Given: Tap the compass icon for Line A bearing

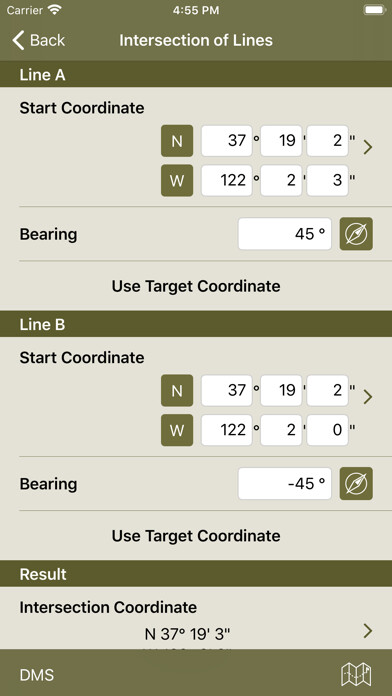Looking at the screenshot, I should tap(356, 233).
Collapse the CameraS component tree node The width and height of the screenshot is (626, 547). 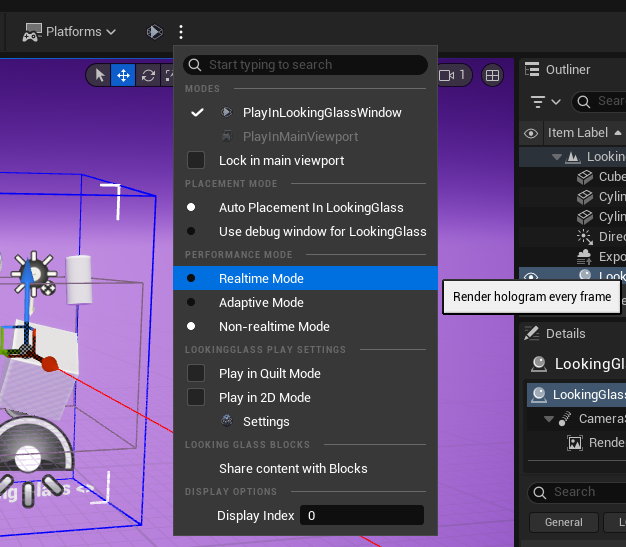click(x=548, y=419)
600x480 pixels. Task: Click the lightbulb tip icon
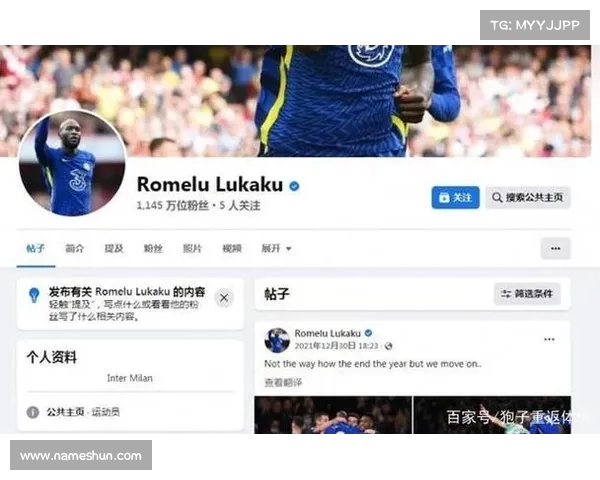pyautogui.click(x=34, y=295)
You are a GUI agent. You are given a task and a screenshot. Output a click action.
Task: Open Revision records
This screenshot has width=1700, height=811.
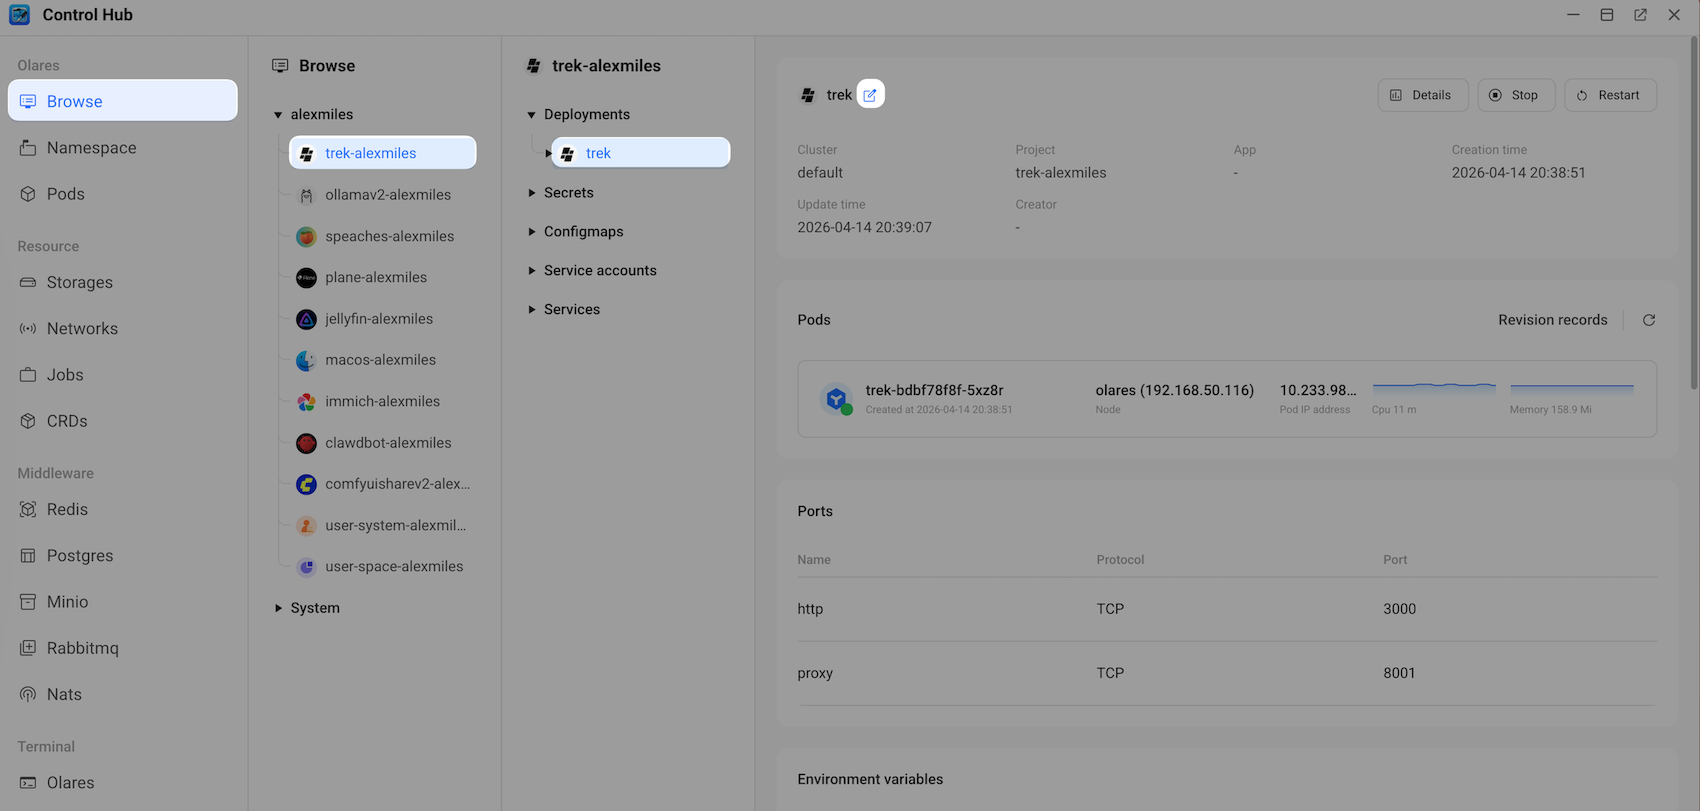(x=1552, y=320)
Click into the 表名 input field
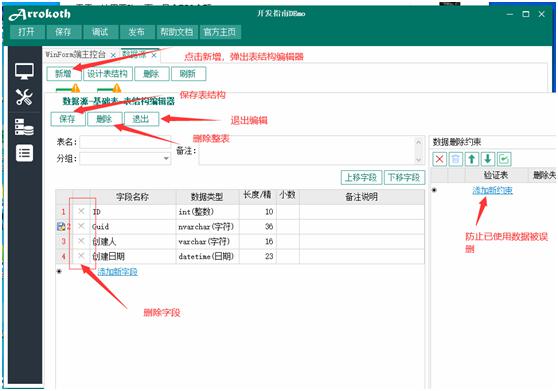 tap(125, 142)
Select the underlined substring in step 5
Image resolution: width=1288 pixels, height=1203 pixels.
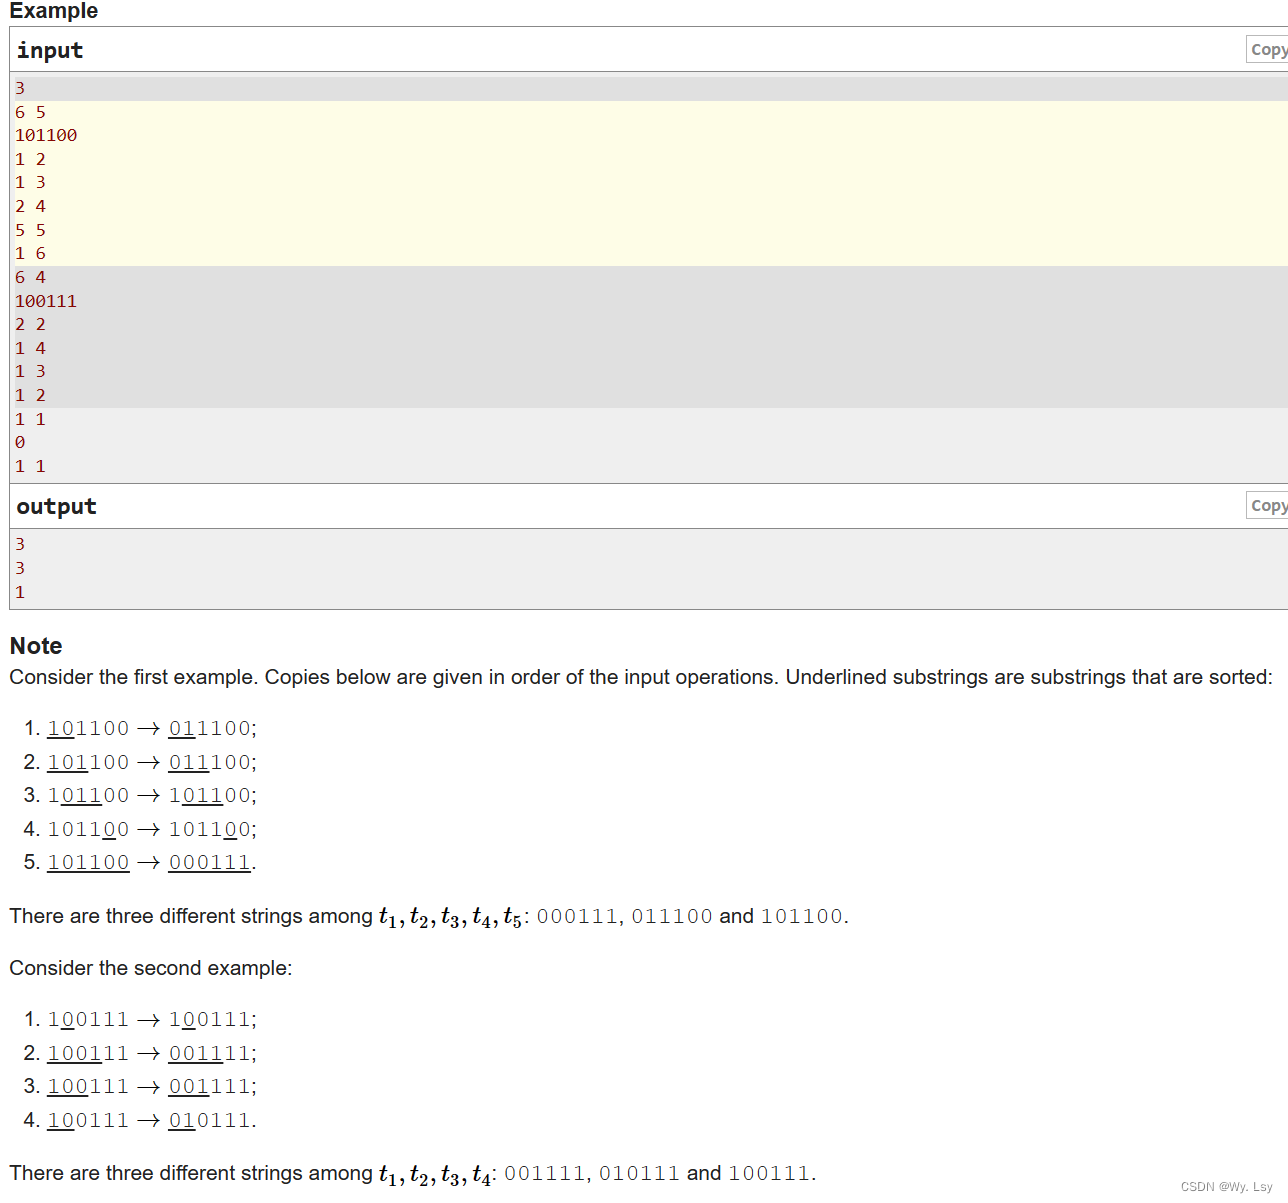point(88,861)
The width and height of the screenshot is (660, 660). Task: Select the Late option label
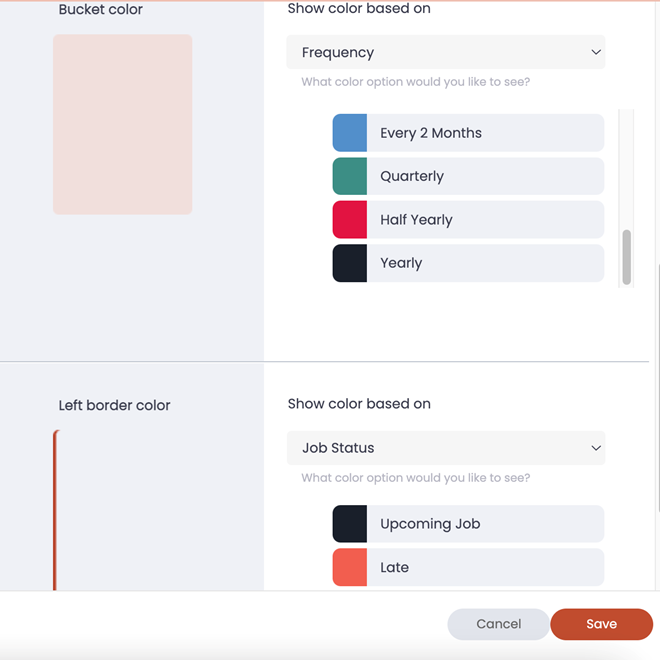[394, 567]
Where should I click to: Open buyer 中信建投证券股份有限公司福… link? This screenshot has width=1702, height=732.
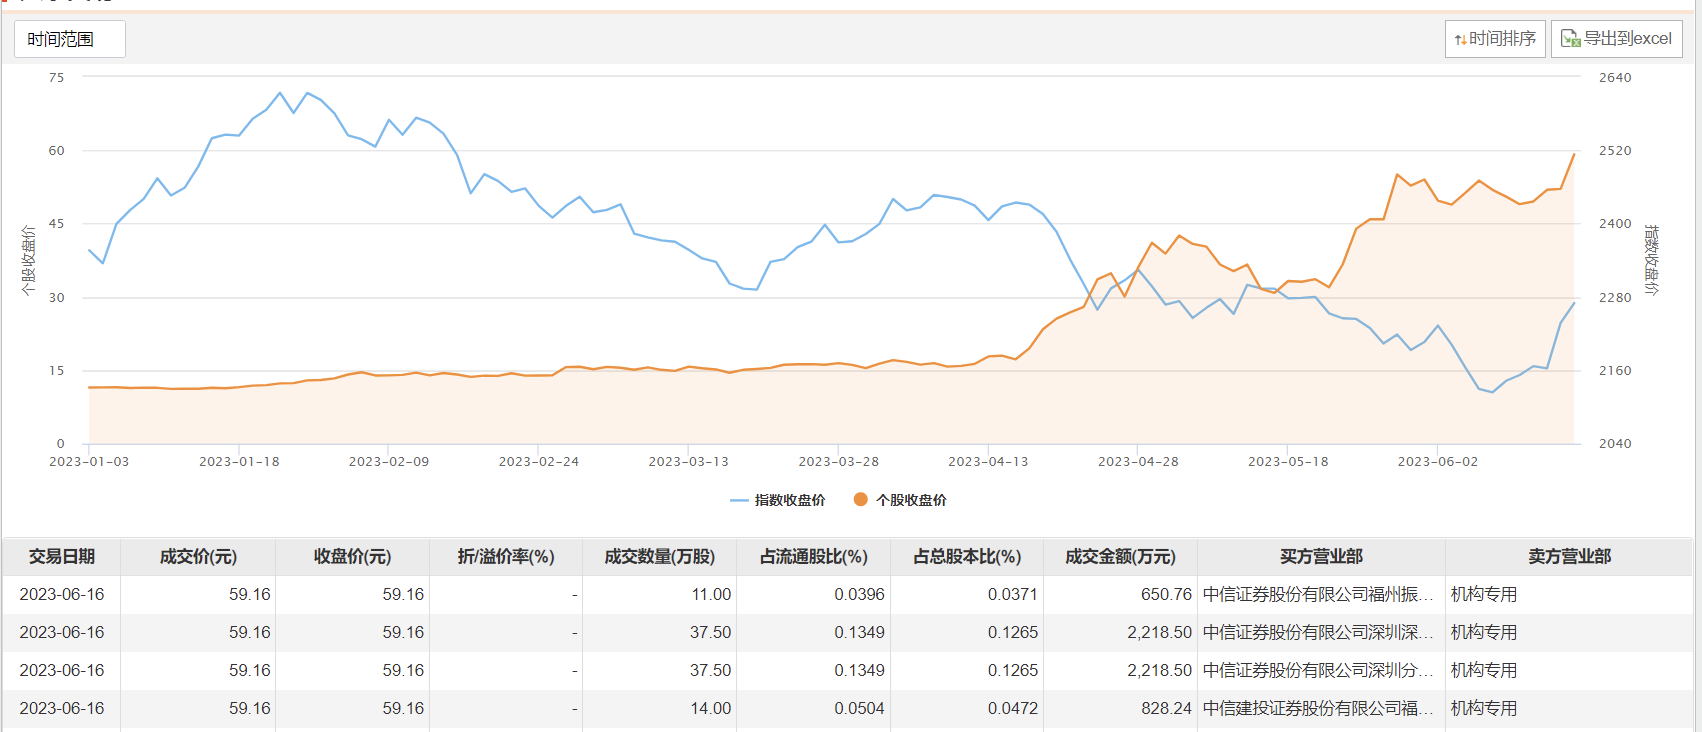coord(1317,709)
******************************
#### Exercise prompt:
Your task is to repeat, word for word and with no picture, every line from the one that contains "Click into the 表名 input field" through the last line of the data.

#### Written solution:
Click into the 表名 input field
 tap(125, 142)
Select the underlined substring in step 5
Image resolution: width=1288 pixels, height=1203 pixels.
point(88,861)
The width and height of the screenshot is (660, 660). Task: Select the Late option label
[394, 567]
Where should I click to: Open buyer 中信建投证券股份有限公司福… link? This screenshot has width=1702, height=732.
coord(1317,709)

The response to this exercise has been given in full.